Task item: The answer must consist solely of the lines from the line with "Select the Move tool in the toolbar" to the end of the data below, transcribed exactly and with no pictures.

Data to process:
──────

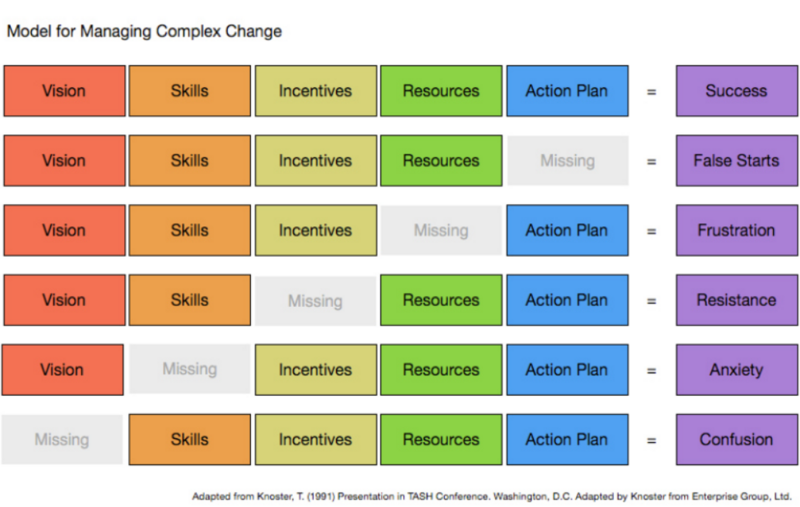This screenshot has width=800, height=507.
Task: Click the Frustration outcome box
Action: [737, 231]

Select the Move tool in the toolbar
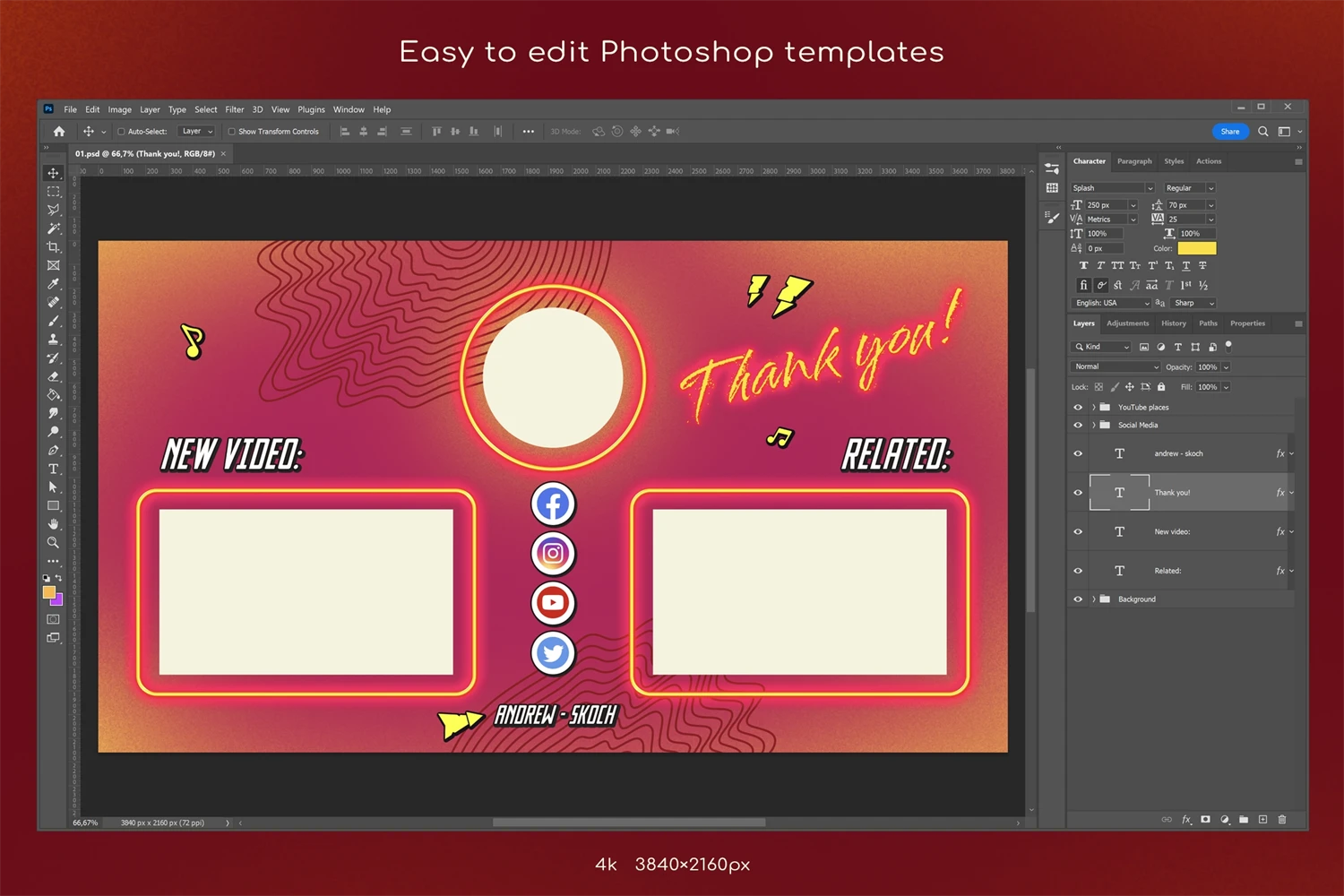54,173
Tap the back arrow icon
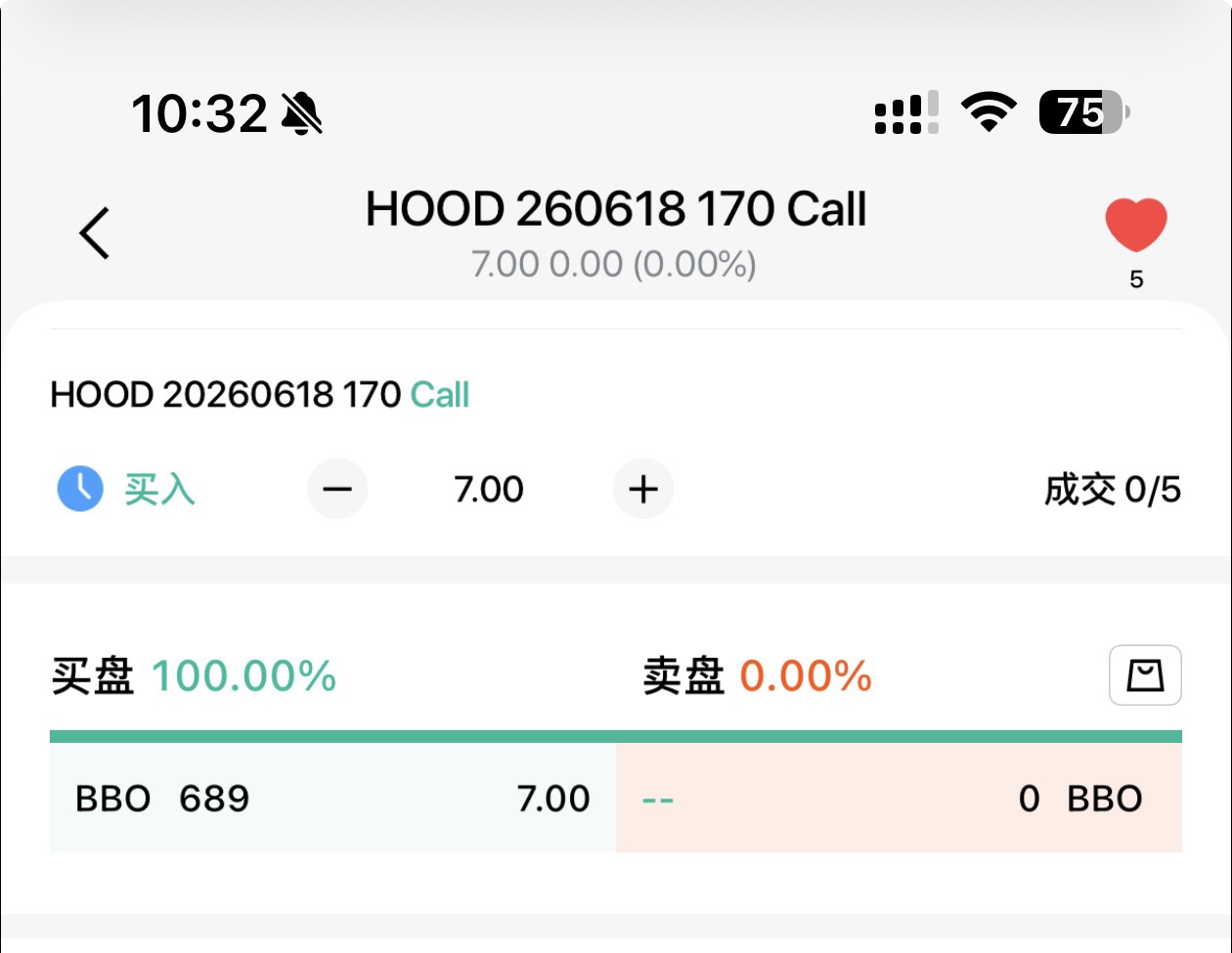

──────

Written answer:
Select the Move tool in the toolbar
54,173
Tap the back arrow icon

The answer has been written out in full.